Retype the material below word for word, starting at the line containing "You are a computer-use agent. 943x514 pixels." and ending at the line containing "Action: tap(95, 7)".

------ INFORMATION SUPPLIED ------

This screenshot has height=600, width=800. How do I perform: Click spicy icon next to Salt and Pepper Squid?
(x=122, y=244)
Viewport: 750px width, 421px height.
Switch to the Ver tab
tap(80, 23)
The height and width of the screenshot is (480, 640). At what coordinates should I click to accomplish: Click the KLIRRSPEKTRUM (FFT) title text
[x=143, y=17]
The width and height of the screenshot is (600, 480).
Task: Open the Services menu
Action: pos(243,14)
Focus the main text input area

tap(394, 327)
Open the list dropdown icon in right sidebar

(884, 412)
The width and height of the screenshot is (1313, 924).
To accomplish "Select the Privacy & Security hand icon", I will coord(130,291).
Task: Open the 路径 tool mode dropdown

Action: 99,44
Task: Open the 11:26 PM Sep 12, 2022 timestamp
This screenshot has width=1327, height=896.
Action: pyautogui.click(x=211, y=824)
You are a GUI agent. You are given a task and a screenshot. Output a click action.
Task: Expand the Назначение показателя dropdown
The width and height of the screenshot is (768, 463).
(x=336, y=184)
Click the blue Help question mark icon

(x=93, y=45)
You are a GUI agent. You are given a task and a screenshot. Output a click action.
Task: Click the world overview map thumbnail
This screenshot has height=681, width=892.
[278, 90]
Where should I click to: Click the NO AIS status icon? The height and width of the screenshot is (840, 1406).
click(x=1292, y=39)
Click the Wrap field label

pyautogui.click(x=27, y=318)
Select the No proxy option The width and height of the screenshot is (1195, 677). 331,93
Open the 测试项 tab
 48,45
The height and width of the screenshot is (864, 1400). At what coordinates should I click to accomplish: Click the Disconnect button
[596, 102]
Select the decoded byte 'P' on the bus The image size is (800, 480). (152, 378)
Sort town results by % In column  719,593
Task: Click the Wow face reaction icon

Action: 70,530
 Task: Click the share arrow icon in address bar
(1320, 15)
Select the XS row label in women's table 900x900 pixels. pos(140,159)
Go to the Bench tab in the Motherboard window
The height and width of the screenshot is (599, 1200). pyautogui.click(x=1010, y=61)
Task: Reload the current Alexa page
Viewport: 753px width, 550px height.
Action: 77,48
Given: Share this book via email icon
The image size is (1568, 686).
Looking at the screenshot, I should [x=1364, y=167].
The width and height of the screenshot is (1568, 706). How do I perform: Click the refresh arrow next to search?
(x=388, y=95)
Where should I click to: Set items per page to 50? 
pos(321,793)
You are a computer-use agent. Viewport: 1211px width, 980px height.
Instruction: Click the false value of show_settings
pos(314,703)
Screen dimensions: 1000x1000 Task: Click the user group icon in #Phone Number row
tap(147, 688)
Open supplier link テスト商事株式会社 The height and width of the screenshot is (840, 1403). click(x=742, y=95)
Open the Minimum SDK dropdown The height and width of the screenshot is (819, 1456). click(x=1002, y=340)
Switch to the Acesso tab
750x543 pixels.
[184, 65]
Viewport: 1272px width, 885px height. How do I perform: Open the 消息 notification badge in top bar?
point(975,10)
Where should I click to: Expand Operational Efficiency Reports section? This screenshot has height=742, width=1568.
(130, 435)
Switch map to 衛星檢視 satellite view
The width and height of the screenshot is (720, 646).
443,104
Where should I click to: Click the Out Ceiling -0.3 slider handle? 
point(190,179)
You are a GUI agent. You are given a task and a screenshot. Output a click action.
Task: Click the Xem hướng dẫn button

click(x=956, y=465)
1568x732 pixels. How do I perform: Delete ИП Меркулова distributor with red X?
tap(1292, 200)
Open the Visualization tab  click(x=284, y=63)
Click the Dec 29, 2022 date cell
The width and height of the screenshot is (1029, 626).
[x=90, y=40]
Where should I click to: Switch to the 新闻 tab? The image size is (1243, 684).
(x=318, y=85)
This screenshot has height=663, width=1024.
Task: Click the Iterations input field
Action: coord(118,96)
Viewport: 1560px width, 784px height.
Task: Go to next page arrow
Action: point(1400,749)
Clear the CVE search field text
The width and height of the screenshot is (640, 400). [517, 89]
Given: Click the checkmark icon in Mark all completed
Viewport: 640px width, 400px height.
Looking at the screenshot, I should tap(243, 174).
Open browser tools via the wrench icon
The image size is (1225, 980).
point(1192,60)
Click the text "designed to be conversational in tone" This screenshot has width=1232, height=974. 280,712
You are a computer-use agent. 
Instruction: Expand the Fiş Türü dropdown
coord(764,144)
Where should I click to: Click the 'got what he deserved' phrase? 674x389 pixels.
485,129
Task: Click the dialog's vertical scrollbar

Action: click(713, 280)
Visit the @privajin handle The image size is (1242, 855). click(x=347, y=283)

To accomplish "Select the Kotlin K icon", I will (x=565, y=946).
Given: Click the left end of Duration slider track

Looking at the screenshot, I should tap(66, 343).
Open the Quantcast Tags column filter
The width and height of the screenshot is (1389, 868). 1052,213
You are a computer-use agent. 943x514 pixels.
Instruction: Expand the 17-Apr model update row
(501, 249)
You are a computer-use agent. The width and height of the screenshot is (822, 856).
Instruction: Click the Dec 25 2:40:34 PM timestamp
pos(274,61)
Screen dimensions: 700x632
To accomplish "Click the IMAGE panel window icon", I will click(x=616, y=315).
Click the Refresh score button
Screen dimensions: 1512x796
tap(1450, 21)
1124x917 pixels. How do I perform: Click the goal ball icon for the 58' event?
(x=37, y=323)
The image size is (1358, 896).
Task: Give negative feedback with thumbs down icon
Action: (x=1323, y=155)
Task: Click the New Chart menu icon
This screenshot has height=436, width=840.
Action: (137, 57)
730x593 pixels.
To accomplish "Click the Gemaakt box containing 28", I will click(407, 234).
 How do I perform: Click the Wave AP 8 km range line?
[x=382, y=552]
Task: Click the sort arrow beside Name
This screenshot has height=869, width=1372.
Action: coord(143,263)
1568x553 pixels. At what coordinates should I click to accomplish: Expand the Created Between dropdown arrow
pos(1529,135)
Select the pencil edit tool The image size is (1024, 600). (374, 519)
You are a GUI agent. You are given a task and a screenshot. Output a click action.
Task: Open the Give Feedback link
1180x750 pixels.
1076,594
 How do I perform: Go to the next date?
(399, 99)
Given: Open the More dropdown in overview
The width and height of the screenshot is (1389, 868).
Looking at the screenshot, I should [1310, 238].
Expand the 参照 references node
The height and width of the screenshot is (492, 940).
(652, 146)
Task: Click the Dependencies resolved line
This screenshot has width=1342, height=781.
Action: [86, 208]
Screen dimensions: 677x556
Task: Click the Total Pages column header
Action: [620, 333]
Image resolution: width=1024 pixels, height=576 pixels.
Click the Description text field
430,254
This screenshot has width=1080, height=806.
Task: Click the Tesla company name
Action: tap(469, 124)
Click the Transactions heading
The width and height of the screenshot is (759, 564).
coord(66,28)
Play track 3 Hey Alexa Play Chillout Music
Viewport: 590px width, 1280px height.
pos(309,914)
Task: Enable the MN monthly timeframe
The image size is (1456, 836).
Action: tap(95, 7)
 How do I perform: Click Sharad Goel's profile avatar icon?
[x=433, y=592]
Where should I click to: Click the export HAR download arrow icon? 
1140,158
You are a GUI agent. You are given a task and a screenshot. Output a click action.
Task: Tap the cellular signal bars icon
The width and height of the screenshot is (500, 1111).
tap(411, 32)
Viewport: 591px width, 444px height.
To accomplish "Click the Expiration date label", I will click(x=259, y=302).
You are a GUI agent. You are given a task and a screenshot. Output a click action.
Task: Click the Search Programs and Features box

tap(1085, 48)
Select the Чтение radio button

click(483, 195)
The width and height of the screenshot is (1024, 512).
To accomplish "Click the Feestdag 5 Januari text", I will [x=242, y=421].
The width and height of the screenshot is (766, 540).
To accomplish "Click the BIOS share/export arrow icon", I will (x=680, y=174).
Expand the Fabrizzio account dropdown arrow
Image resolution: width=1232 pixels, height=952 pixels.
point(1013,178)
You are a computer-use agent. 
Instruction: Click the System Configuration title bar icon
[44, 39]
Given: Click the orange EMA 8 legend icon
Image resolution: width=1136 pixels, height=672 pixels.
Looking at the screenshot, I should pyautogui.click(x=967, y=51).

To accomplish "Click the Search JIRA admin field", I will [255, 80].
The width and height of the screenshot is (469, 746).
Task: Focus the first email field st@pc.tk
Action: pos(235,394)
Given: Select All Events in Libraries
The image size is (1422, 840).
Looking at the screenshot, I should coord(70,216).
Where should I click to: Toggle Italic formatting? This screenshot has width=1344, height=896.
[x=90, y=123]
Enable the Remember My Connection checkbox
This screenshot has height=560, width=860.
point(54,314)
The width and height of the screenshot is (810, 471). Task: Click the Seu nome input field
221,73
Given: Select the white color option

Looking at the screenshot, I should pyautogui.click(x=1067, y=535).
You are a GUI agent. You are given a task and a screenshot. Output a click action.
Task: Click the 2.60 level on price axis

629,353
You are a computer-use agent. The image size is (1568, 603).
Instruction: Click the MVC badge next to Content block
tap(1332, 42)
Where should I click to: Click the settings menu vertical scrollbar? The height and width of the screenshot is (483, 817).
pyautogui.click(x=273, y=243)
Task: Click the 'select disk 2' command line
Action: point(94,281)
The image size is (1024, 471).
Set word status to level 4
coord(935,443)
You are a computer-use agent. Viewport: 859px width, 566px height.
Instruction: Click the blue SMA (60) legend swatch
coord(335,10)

------

• WRITTEN SOLUTION:
You are a computer-use agent. 943x514 pixels.
Instruction: Expand the 17-Apr model update row
(501, 249)
You are a computer-use agent. The width and height of the screenshot is (822, 856).
Instruction: Click the Dec 25 2:40:34 PM timestamp
pos(274,61)
Screen dimensions: 700x632
To accomplish "Click the IMAGE panel window icon", I will click(x=616, y=315).
Click the Refresh score button
Screen dimensions: 1512x796
tap(1450, 21)
1124x917 pixels. How do I perform: Click the goal ball icon for the 58' event?
(x=37, y=323)
The image size is (1358, 896).
Task: Give negative feedback with thumbs down icon
Action: (x=1323, y=155)
Task: Click the New Chart menu icon
This screenshot has height=436, width=840.
Action: (137, 57)
730x593 pixels.
To accomplish "Click the Gemaakt box containing 28", I will click(407, 234).
 How do I perform: Click the Wave AP 8 km range line?
[x=382, y=552]
Task: Click the sort arrow beside Name
This screenshot has height=869, width=1372.
Action: coord(143,263)
1568x553 pixels. At what coordinates should I click to accomplish: Expand the Created Between dropdown arrow
pos(1529,135)
Select the pencil edit tool The image size is (1024, 600). (374, 519)
You are a GUI agent. You are given a task and a screenshot. Output a click action.
Task: Open the Give Feedback link
1180x750 pixels.
1076,594
 How do I perform: Go to the next date?
(399, 99)
Given: Open the More dropdown in overview
The width and height of the screenshot is (1389, 868).
Looking at the screenshot, I should [1310, 238].
Expand the 参照 references node
The height and width of the screenshot is (492, 940).
(652, 146)
Task: Click the Dependencies resolved line
This screenshot has width=1342, height=781.
Action: [86, 208]
Screen dimensions: 677x556
Task: Click the Total Pages column header
Action: [620, 333]
Image resolution: width=1024 pixels, height=576 pixels.
Click the Description text field
430,254
This screenshot has width=1080, height=806.
Task: Click the Tesla company name
Action: tap(469, 124)
Click the Transactions heading
The width and height of the screenshot is (759, 564).
coord(66,28)
Play track 3 Hey Alexa Play Chillout Music
Viewport: 590px width, 1280px height.
pos(309,914)
Task: Enable the MN monthly timeframe
The image size is (1456, 836).
Action: tap(95, 7)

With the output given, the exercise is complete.